▶ _What the exercise asks_: Can you reproduce, word for word, the article on Geoffrey Hinton and machine consciousness between "The ‘Godfather of" and "for AI safety.", inclusive?

▶ _Reading passage_:
The ‘Godfather of AI’ says chatbots have subjective experience. But making room for machine minds by treating human consciousness as a mechanical function carries dangerous implications for AI safety.
“‘We’ve got something they will never have,’” says the Godfather of AI, Geoffrey Hinton, referring to AI chatbots, beginning with a widespread human assumption he means to dismantle. His disarming delivery, which had conjured giggles from a packed crowd seated somewhere beyond the blue-lit stage at a Royal Institution lecture, now lands in rapt silence. “‘We are conscious and we’re sentient. We have subjective experience.’ Well,” says Hinton, “I want to sort of remove that straw that you’re clinging to.” The cognitive scientist and computer scientist who won the Nobel Prize in Physics for work that gave rise to modern AI argues that we are mistaken about our own subjective experience. Both about its primacy and about what it is. The colors, pains, pleasures, smells, tastes and sounds, the what-it’s-like of being conscious, are not private inner bits and blobs that philosophers call qualia, floating in a theatre of the mind. They are, in Hinton’s view, ways of describing what the brain is representing—or misrepresenting. Hinton points out, a chatbot with a camera can do this too. It can describe what its system is representing, recognize the error in that representation and explain how perception distorted reality. For Hinton, this means the chatbot also has subjective experience.
What Functional Explanations Miss
Describing perception is not the same as explaining experience. That’s the sleight of hand. Hinton makes qualia sound like strange little objects hidden inside the head, then replaces them with a cleaner functional account of perception. Of course, qualia sound strange if we caricature the content of experience as ectoplasmic mind floaters. We don’t have scientific language for subjective experience because science is built around third-person observation, and consciousness is a first-person fact that each of us knows directly. But a phenomenon doesn’t disappear because it is difficult to describe or measure from the outside. And even when we can measure from the outside, the right explanation shouldn’t erase the phenomenon. Physicists know that explanation is not elimination. A phase transition in physics happens when matter reorganizes into a different state. The same underlying material can transition between ice, water and steam. Each is a very real, very different physical state of matter, with its own distinct properties. Ice, water and steam are not separate substances, but neither are they just different names for the same thing. Whatever experience is, it’s not merely another name for a related process.

▶ _Raw data_:
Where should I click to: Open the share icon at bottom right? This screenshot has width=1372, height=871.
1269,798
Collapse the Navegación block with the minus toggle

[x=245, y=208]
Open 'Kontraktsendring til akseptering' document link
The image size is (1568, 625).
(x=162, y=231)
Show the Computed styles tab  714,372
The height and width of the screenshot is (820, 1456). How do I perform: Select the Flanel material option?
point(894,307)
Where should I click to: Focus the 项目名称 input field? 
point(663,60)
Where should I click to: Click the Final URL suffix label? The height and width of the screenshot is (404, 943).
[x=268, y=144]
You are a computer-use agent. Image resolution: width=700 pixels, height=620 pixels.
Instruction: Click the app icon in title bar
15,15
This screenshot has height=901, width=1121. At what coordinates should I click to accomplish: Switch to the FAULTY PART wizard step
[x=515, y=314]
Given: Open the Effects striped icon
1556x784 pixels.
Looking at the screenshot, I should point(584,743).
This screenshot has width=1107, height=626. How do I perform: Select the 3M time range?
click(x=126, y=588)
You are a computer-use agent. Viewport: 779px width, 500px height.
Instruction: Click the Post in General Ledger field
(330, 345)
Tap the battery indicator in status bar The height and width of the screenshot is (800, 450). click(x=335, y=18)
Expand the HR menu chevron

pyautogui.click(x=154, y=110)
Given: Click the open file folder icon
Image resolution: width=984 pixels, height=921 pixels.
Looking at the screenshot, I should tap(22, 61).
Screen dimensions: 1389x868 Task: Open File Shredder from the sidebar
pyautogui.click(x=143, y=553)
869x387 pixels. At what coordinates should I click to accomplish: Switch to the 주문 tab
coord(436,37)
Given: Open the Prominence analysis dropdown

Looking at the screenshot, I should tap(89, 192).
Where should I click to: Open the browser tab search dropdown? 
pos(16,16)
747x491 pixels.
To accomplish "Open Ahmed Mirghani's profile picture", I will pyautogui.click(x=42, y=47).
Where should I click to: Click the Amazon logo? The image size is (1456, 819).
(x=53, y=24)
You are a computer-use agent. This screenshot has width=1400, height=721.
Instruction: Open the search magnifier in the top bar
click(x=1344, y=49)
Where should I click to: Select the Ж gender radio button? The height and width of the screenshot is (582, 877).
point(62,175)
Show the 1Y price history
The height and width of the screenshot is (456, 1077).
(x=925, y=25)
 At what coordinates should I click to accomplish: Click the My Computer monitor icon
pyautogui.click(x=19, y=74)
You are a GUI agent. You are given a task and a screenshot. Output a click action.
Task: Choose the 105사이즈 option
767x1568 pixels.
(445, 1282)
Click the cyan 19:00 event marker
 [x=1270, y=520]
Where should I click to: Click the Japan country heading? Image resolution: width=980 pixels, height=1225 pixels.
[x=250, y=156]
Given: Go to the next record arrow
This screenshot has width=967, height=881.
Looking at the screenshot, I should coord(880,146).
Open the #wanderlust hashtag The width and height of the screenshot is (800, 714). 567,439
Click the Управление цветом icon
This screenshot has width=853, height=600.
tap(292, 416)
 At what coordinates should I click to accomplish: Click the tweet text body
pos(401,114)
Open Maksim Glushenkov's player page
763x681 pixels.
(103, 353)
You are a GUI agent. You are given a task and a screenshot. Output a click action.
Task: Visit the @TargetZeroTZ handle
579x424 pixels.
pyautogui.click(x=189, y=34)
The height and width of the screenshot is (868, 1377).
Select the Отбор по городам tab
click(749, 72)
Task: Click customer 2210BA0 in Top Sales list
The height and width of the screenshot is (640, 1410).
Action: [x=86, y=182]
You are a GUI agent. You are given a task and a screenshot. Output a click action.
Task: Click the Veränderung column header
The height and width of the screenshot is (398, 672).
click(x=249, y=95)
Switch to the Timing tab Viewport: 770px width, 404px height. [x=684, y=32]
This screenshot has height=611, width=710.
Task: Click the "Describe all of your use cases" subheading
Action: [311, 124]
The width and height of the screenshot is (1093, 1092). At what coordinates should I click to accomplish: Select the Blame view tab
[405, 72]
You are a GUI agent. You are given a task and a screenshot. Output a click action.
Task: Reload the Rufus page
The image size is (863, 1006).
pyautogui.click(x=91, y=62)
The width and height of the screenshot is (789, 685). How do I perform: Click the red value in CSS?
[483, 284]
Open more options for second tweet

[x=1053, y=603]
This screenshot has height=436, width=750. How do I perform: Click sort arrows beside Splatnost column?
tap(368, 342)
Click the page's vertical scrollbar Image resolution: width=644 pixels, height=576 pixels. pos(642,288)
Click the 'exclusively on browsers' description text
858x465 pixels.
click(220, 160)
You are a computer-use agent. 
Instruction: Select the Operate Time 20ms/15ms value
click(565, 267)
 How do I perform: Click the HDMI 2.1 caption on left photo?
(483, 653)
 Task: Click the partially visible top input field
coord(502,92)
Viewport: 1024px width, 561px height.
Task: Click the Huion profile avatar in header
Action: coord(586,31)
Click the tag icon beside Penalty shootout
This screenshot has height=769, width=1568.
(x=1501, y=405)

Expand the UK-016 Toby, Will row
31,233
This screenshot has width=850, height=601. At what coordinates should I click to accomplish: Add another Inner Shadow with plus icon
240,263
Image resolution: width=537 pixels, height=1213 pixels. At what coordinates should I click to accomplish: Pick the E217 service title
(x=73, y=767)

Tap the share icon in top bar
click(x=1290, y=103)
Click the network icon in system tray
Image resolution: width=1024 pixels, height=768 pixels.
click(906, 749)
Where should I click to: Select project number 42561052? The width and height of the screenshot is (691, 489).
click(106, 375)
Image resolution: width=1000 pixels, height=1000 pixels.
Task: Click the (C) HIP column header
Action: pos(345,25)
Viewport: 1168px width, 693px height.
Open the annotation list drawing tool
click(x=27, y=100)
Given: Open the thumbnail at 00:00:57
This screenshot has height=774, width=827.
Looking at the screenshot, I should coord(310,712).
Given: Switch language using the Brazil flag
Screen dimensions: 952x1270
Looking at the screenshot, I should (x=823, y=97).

▶ _Response to this task_:
The ‘Godfather of AI’ says chatbots have subjective experience. But making room for machine minds by treating human consciousness as a mechanical function carries dangerous implications for AI safety.